Positive control results:
A stimulation index (SI) of 4.6 was attained in a concomittant positive control assay with the same strain of mice (CBA/J Rj) in response to 25% w/v hexyl cinnamic aldehyde in acetone:olive oil (4:1 v/v), thus demonstrating the reliability and sensitivity of this test system and assay to detect skin sensitization potential in this laboratory. In addition, the disintegrations per lymph node value attained was within the historical reference range. Mortality, cutaneous reactions or signs of toxicity were not evident in the postive control group. Lymph nodes of the positive control group were larger than normal (vehicle control) which is consistent with the sensitization response attained in this group.
Key result
Parameter:
SI
Value:
0.4
Test group / Remarks:
5%
Key result
Parameter:
SI
Value:
0.3
Test group / Remarks:
10%
Key result
Parameter:
SI
Value:
0.5
Test group / Remarks:
25%

During the pre-screen test, treatment with 50% w/v test material dilution elicited increases in ear thickness of > 30% in both animals, whereas increases of only approximately 10% were elicited by 25% w/v. Mortality, systemic toxicity or erythema skin reactions were not evident and ear punch weights were unaffected during the pre-screen test.

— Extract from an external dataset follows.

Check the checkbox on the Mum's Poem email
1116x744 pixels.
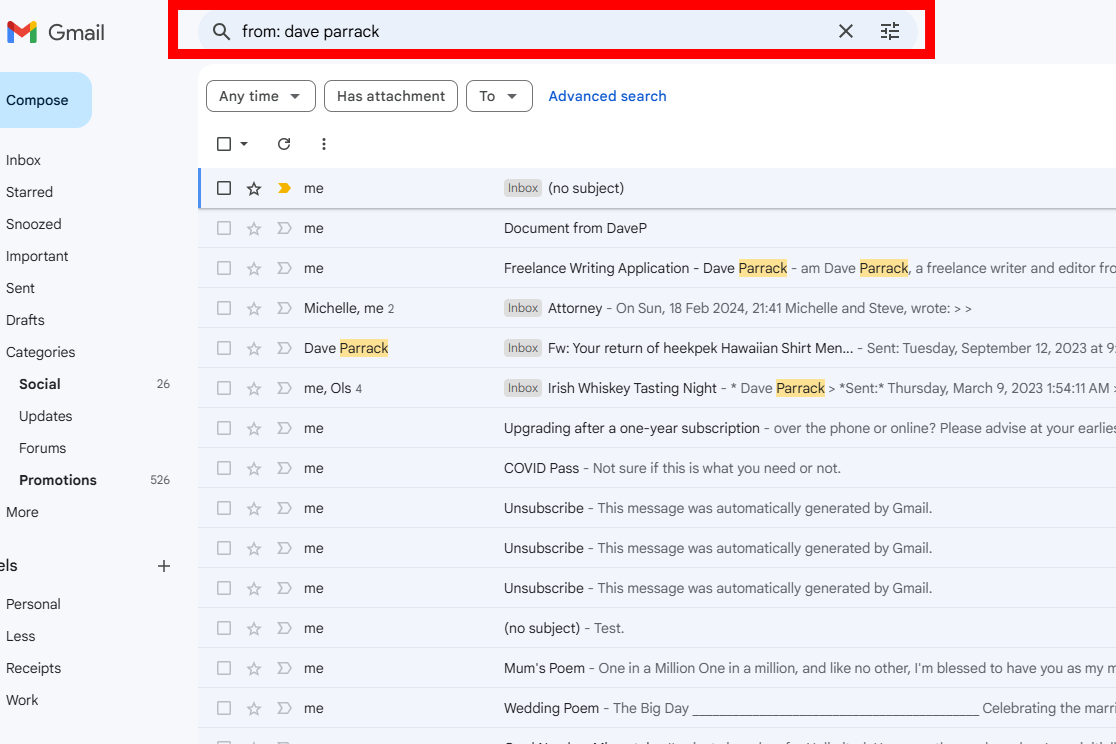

During the main study, deaths, signs of ill health or toxicity or signs of local irritation over the treated area were not evident. Larger than normal (vehicle control) lymph nodes observed in the 25 (w/v) % test material group and the positive control group were not considered to represent a sensitization response in the test material treated group, because the disintegration per lymph node (DPN) values of all test material treated groups were well within the historical reference range of vehicle controls and because of the absence of any increase in stimulation indices in the test material treated groups in the present study.

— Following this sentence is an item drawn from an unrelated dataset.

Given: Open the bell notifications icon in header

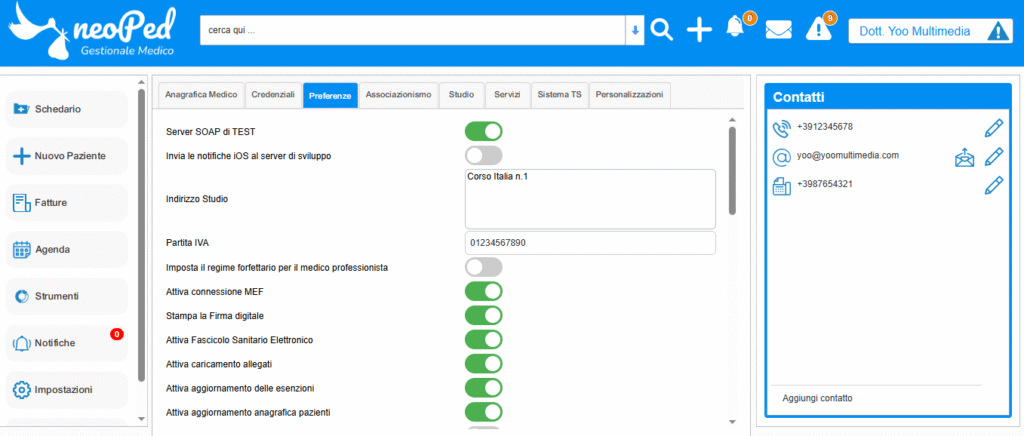Looking at the screenshot, I should pyautogui.click(x=736, y=28).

Marginal to slight bodyweight loss was seen in a number of animals from all groups in this study, but this was not attributable to treatment with the test material.

Interpretation of results:
other: not sensitising
Endpoint conclusion
Endpoint conclusion:
no adverse effect observed (not sensitising)

Respiratory sensitisation

Endpoint conclusion
Endpoint conclusion:
no study available

Justification for classification or non-classification

Based on the low stimulation indices attained in the local lymph node assay, WS400102 is considered not to be a skin sensitiser and does not warrant any classification regarding skin sensitisation according to European classification rules [REGULATION (EC) 1272/2008].